It begins, it seems, at 23. You turn over to the back cover of the book you’re reading and find that the author is your age, or not much older. Sure, the world has its S.E. Hintons and similarly young literary prodigies, but at 23 we’re the adults who are steadily getting older than young Hollywood and creeping up towards writers who have had the time to gain buckets of talent. Sure enough, midway through Shani Boianjiu’s powerful debut novel, The People of Forever Are Not Afraid, I noticed in her bio that she was born in 1987, just two years before me. It is a hulking book, full of the full lives of three girls – Yael, Avishag, and Lea – as they complete their mandatory military service in Israel. Everything about it is full, their histories and their relationships and their voices. This book contains everything from the traditions of magic realism to war stories, as realized as the three lives within it.
But something else begins at 23, too. Now that the writers behind the strongest forces of literature are a part of my own generation, there is an added pressure to connect, to get it on a level that other readers might not. Yael, Avishag, and Lea are, after all, like young women anywhere: their time spent in the military is dotted with the same conversations that peppered by college years, and they braid one another’s hair and gossip about boys as if there weren’t missiles falling outside their base. There is an alienation and embarrassment in not accessing what they go through, because there’s no Palestine to my Israel, as it were; I have no ceaseless, unsubstantiated enemy, no patriotic duties to my country. And so on some level, seeing the three girls emerge from their years of lost innocence is like seeing what my life could have been through purely geographical coincidences.

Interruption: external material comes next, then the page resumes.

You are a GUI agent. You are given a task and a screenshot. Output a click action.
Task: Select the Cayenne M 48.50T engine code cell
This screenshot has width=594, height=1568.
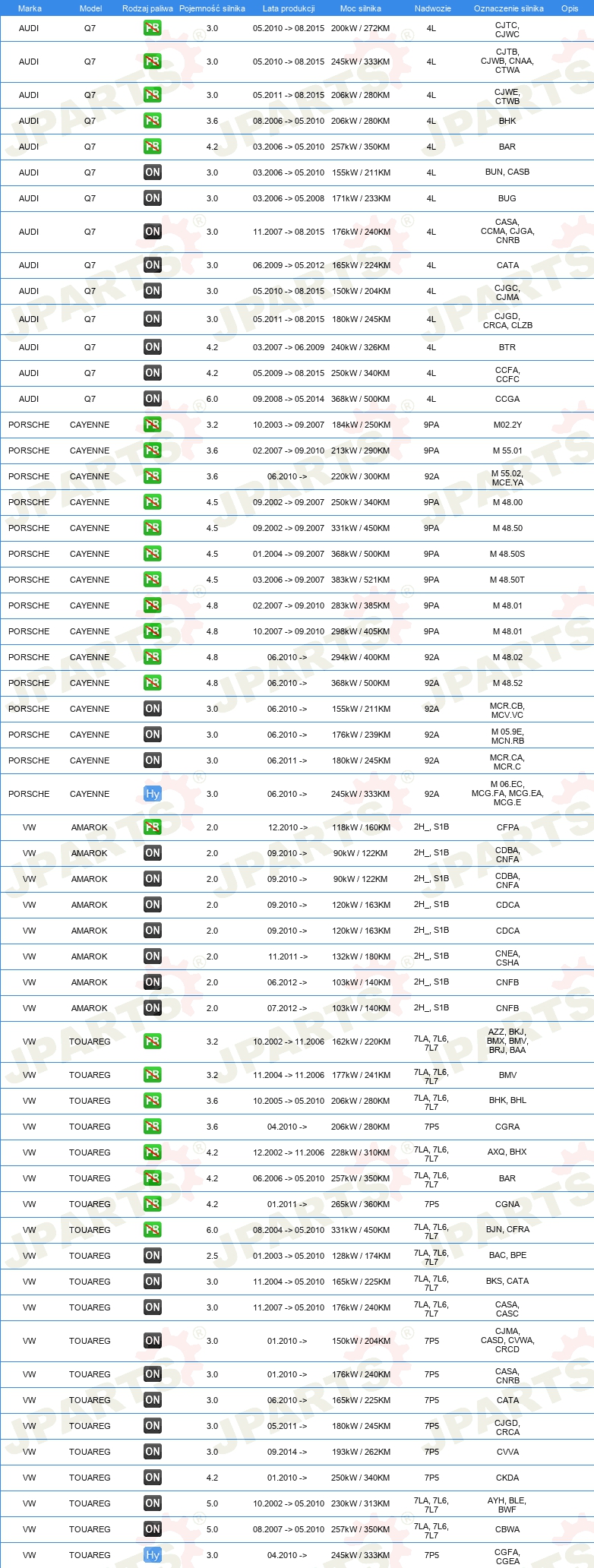[507, 580]
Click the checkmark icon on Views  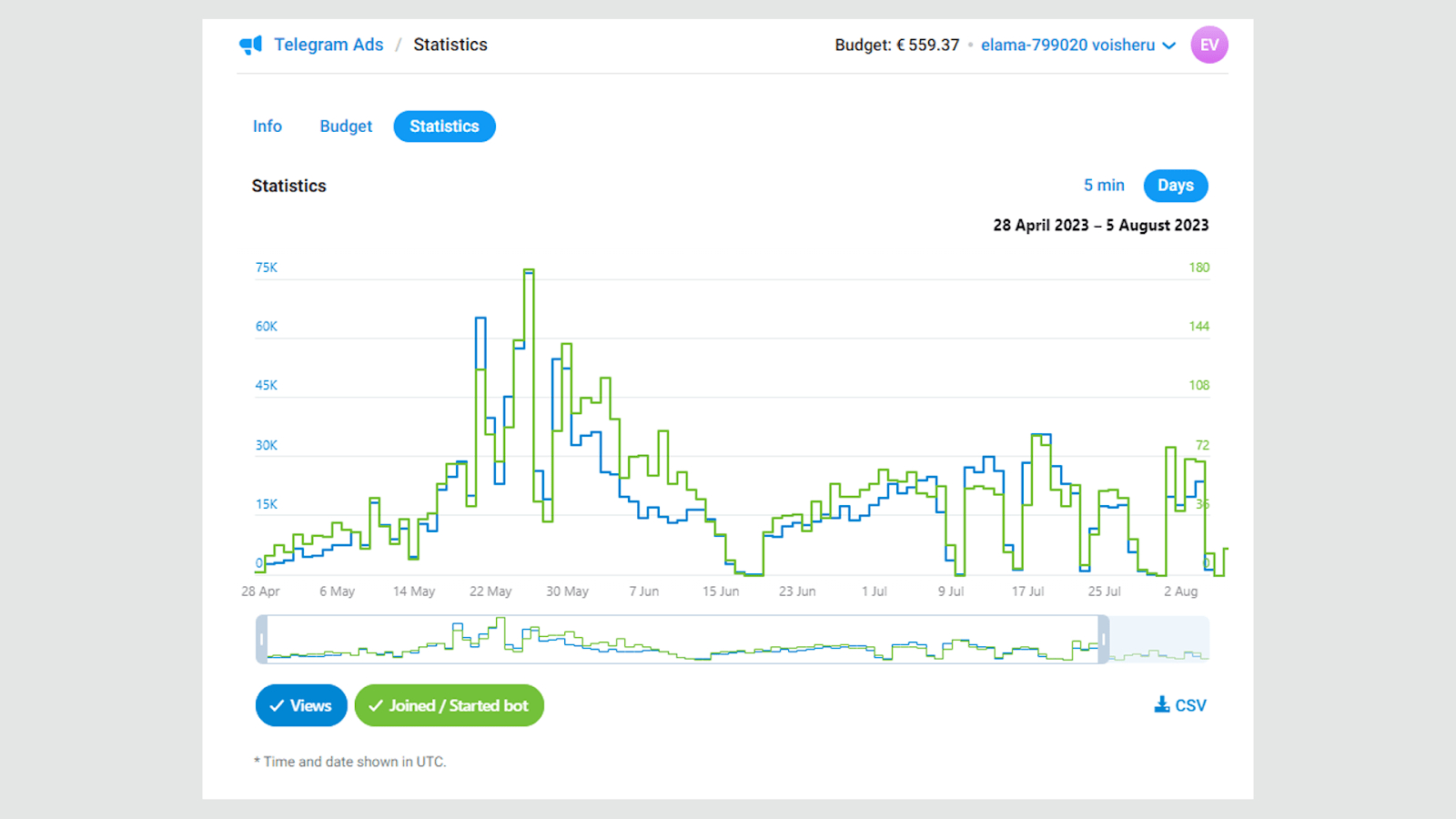tap(277, 706)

But right when I decide I can view The People of Forever through that lens of semi-relatable young womanhood, it all changes. The perspectives switch and I’m left with the close-third-person narration of a sandwich shop staff or a two-page diversion chronicling a man’s trip to a brothel. We zoom into and out of the lives of the three women, jump occasionally to their relatives and ancestors and classmates and crazy neighbors. It is hectic and dense, and without the book’s title as a collective guide, I would have no way of accessing this multitude. Sometimes I had to learn to let the stories fill me instead of trying to reach out and grasp them as they paraded by so loosely or tightly bound together. And that’s a little embarrassing at first, when you feel like you should align with the characters and their lives. It’s a frustrating learning process.
There is a violent passage in the book that takes place at a military base (one of many), after which the three women try to decide if what has just happened to them is interesting or not. That was never my doubt. Instead, I am left wondering if what I have extracted is meaningful or not – and though unnameable, the feeling I am left with is one with its own gravity. It is perhaps made all the more meaningful by the fact that I am not capable of this book – that there is something in it that eludes me. Boianjiu, unlike so many of her contemporaries, doesn’t seem to keep anything out of our grasp intentionally, but has instead created such a world that we only select so much of it to absorb.
So did I just review a book not knowing how on earth to attempt to review it? Did I make any impression upon you to read The People of Forever Are Not Afraid, or have I scared you off the idea entirely? I hope not. I hope someone can read it and tell me what they felt, I hope all of you can, because this novel will impact us most when experienced in tandem, just as we only know by the context of friends’ faces to fear or ignore every explosion we hear.